* **The problem**:
Count every line below that holds the word "agent", and give the number with no other words.

* **Data shown**:
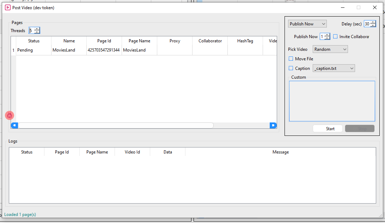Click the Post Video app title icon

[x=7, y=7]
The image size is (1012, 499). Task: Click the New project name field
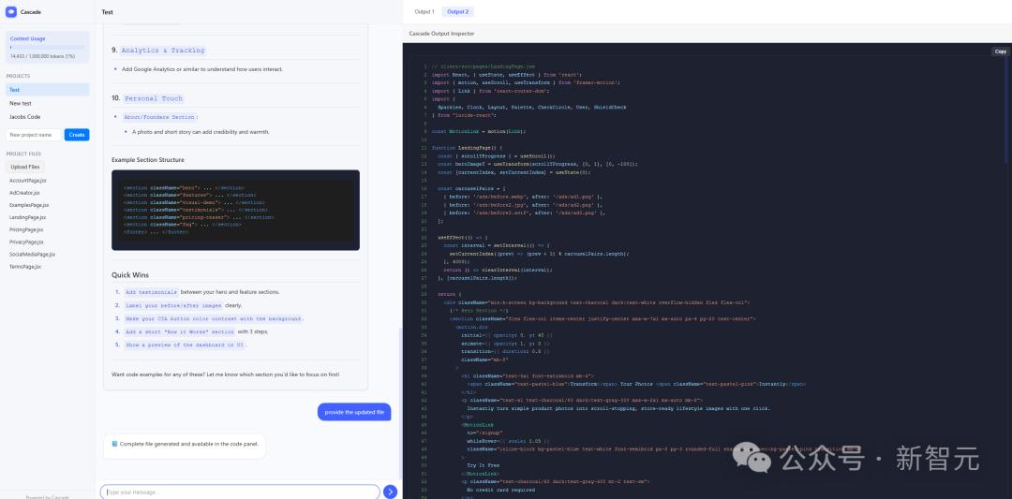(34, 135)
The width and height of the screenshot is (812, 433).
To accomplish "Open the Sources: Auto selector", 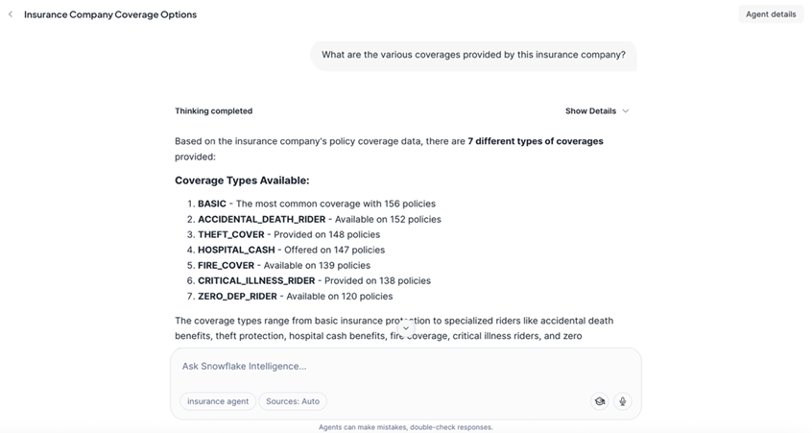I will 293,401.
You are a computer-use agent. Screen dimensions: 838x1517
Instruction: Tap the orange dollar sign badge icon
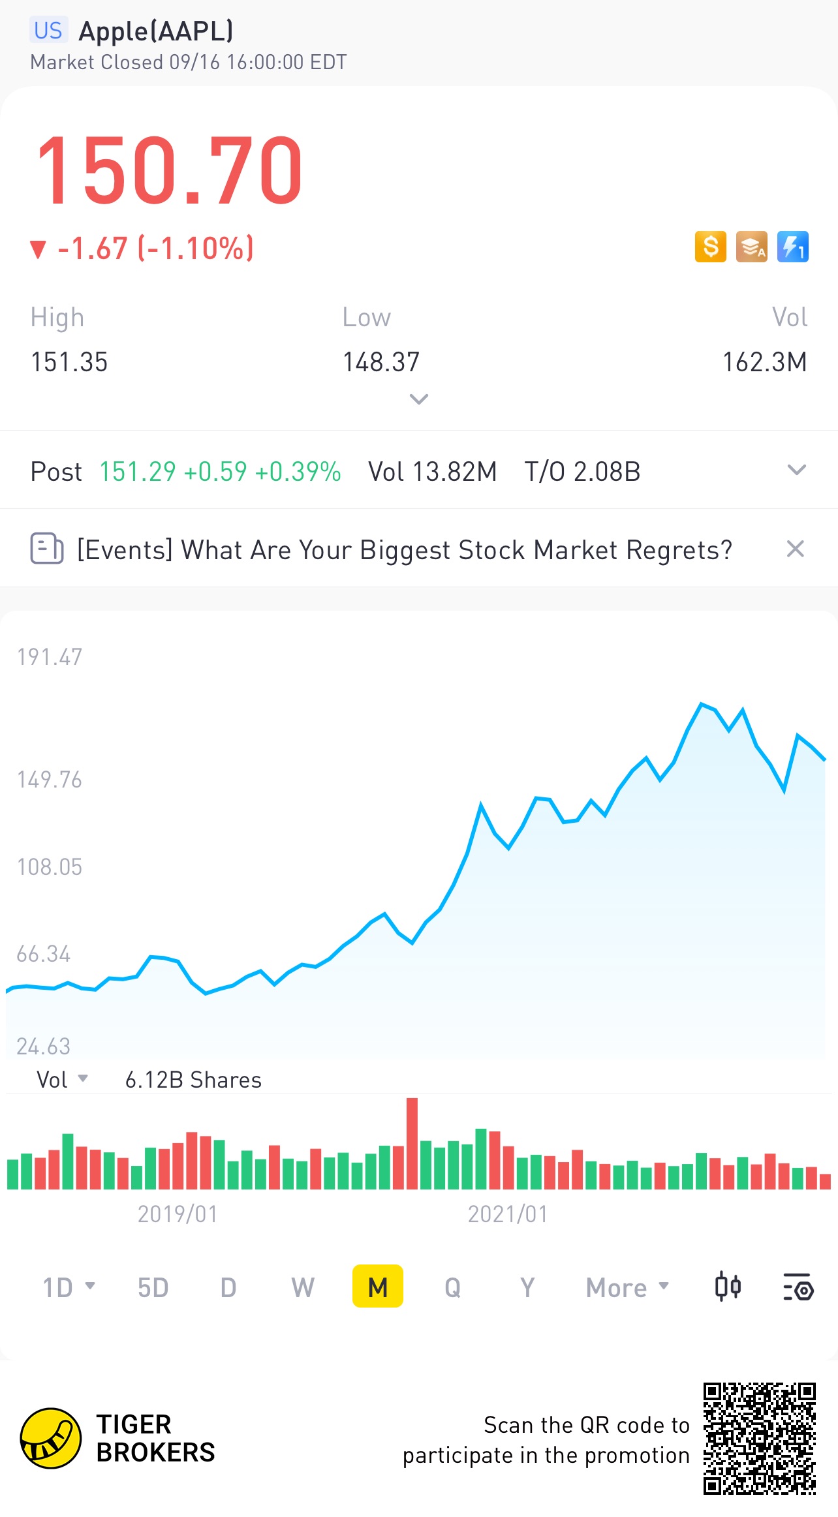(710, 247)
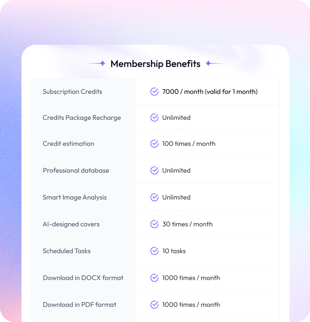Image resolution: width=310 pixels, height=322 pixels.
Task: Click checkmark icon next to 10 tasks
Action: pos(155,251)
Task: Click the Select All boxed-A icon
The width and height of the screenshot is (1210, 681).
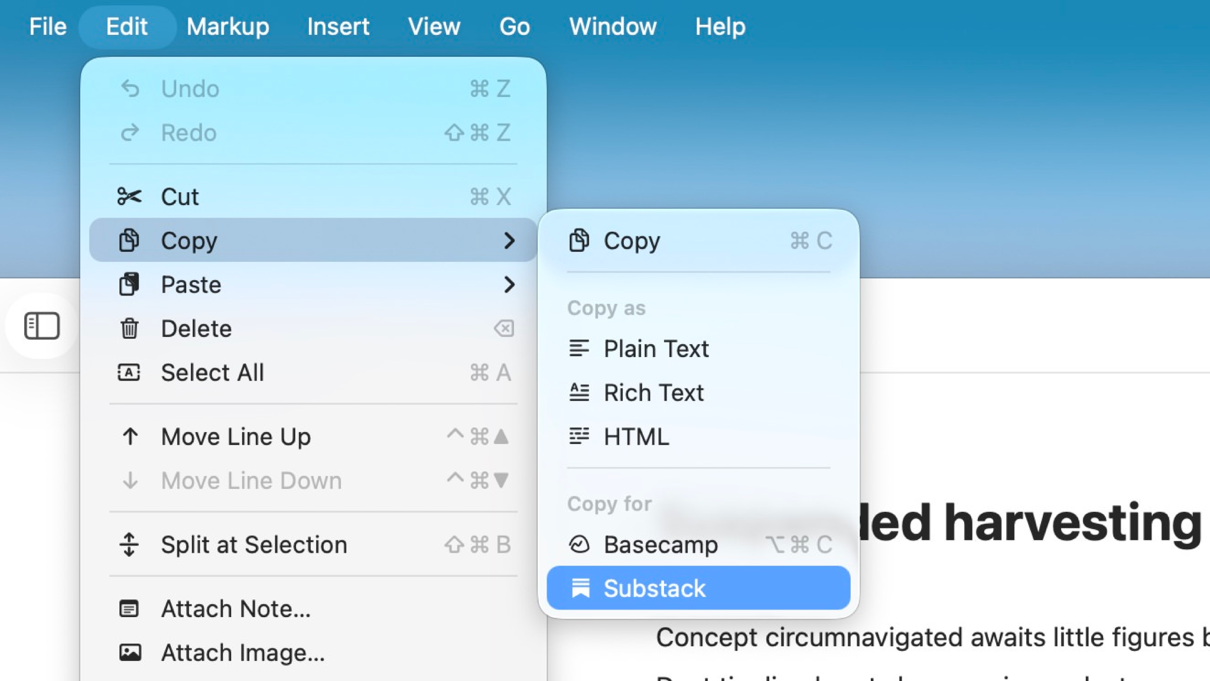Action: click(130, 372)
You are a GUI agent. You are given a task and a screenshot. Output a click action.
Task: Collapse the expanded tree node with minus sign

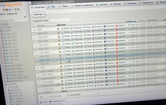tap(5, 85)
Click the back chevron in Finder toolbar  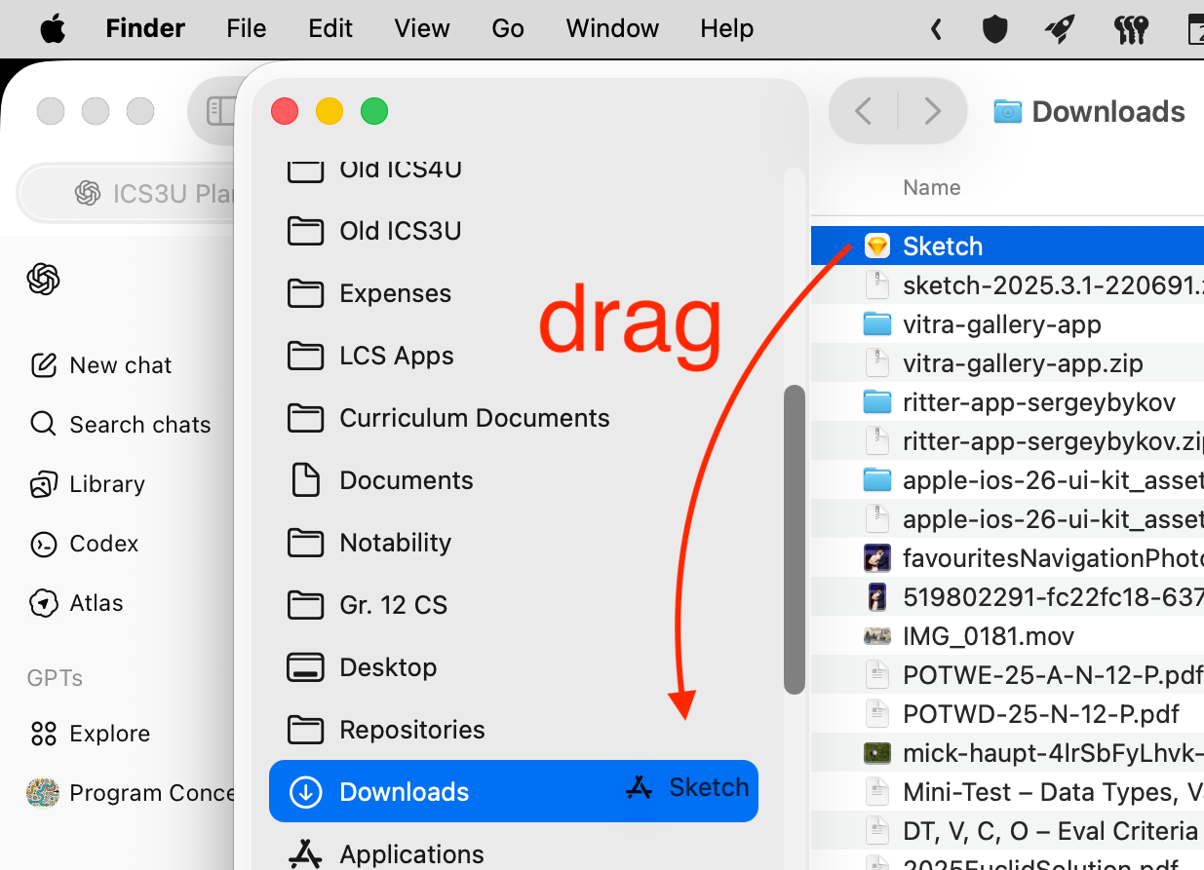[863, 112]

* **Exercise response**:
2